ミサホ

サラエボの花のミサホのレビュー・感想・評価

サラエボの花(2006年製作の映画)
3.8
もう20年近く前に観た作品だけれど、久しぶりに鑑賞。

ボスニア紛争から10年経ったサラエボが舞台の作品。仲睦まじい母と娘の物語だけれど、母には、ひとりでは到底抱えきれない秘密がある。

紛争の痛ましさ。
犠牲となった女性たち。

娘はそんな母の思いを知らない。
紛争の“シャヒード”といわれる殉教者(つまりは名誉の死を遂げた者)の子供は、修学旅行の旅費が免除されるという。その証明書があればお金は要らないのだ。

娘は自分がシャヒードの遺児と信じている。

…にも関わらず、母は夜な夜な働きに出て資金繰りに奔走している。頑なに娘の父がシャヒードであることを認めない母の過去とは…

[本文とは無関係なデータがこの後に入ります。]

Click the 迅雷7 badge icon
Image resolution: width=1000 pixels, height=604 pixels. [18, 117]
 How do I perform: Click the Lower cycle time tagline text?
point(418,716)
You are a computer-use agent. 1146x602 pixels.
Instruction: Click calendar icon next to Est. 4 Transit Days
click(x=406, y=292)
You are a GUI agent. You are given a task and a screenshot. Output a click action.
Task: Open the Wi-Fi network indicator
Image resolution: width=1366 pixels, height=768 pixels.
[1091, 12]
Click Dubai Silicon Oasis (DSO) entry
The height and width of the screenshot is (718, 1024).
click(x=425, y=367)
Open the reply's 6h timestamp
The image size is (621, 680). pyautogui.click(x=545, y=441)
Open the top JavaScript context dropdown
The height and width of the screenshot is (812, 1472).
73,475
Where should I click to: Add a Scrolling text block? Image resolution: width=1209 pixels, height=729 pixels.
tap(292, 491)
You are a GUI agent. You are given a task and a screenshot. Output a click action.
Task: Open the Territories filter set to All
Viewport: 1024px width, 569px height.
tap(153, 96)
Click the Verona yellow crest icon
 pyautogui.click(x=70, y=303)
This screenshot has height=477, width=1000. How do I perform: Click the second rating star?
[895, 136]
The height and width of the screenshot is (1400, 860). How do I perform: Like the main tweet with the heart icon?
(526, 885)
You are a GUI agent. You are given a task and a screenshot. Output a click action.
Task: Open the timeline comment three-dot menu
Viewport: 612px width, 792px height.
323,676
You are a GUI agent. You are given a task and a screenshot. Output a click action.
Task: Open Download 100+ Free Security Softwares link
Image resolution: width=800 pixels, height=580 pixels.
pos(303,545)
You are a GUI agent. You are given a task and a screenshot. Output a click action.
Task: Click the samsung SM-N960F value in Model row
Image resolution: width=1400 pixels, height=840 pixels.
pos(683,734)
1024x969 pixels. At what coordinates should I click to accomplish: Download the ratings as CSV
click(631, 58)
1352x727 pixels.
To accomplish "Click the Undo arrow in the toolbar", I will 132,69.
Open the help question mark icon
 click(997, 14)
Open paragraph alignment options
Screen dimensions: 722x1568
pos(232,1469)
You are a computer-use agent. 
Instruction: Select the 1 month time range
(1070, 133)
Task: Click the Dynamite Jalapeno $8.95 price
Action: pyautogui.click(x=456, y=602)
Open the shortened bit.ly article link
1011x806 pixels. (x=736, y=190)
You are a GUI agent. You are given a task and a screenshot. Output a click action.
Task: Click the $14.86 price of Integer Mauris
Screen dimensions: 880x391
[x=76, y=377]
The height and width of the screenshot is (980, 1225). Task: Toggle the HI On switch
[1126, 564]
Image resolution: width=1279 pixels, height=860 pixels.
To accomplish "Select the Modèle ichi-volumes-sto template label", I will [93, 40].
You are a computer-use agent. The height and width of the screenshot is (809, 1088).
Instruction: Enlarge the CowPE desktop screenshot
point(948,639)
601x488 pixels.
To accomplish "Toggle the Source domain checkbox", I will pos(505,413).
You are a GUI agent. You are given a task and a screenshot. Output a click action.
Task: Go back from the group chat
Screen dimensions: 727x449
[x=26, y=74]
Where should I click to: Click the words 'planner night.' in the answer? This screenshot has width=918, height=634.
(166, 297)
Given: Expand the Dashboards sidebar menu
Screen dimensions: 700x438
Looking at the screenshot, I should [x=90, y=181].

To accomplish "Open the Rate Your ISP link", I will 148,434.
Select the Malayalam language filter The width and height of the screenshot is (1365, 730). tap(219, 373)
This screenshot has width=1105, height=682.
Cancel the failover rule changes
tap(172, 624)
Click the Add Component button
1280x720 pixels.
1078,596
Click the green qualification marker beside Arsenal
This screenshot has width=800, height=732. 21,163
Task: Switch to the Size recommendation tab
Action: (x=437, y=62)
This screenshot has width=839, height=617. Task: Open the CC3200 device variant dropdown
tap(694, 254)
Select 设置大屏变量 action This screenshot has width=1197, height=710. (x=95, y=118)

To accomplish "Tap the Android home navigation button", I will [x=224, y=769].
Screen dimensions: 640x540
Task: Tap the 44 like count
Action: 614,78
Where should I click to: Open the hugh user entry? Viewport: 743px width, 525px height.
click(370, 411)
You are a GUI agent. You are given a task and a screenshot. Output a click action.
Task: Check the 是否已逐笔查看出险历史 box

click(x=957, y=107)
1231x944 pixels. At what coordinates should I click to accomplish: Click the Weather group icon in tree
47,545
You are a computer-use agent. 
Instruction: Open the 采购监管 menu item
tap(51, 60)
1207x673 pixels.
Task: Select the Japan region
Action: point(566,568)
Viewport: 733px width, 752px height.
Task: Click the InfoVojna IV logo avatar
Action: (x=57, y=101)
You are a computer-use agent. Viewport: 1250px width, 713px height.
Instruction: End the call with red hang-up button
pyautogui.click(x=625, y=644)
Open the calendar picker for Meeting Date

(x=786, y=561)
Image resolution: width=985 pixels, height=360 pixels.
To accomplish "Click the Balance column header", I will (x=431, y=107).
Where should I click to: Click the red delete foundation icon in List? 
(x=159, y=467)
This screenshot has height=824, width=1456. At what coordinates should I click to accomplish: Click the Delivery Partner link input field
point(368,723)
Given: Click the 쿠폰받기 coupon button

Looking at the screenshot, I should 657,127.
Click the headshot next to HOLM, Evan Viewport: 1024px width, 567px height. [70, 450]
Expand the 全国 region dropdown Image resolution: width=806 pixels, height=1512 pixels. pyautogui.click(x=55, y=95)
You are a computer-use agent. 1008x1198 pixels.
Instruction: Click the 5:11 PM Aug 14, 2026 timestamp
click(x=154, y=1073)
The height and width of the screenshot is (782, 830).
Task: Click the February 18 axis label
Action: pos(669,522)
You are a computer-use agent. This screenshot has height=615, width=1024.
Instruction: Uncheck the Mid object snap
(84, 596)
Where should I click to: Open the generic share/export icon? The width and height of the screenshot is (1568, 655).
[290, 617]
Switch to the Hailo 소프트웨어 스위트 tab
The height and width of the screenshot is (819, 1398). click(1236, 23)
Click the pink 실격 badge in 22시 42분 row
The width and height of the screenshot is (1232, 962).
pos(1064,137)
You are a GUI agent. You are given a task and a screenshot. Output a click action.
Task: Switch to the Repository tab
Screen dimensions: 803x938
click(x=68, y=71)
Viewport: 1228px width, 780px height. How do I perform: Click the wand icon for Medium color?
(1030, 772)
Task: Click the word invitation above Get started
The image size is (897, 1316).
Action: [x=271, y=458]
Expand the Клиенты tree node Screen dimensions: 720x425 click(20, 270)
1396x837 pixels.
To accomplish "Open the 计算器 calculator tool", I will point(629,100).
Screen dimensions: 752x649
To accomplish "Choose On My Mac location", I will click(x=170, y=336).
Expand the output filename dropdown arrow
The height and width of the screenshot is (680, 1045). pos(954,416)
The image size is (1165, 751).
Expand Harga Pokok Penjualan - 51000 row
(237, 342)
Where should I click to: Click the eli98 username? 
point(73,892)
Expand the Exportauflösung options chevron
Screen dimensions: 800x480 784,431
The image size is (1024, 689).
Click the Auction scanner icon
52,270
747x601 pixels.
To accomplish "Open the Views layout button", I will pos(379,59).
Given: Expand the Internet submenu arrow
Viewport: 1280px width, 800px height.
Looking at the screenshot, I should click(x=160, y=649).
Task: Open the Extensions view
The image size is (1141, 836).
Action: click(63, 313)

坂口尚さんの『石の花』という漫画にもナチスドイツ時代のユーゴスラヴィアが描かれていて、その時から、のちの独立紛争の火種は燻っていた。

そんな紛争の中で、物のように扱われ尊厳を踏みにじられた女性たちがいて、その傷が癒えぬまま、何事もなかったかのように時代は過ぎ去り、生きていかなくてはならない。

最後の娘の行動は、母に対する贖罪と敬意が溢れていて、母と共に生きていく決心の表れだったように思う。

母にとっては墓場まで持っていきたい秘密であったろう。しかし、それが娘との距離をぐっと引き寄せたひとつのきっかけにもなったに違いない。一番効果的なセラピーだったに違いない。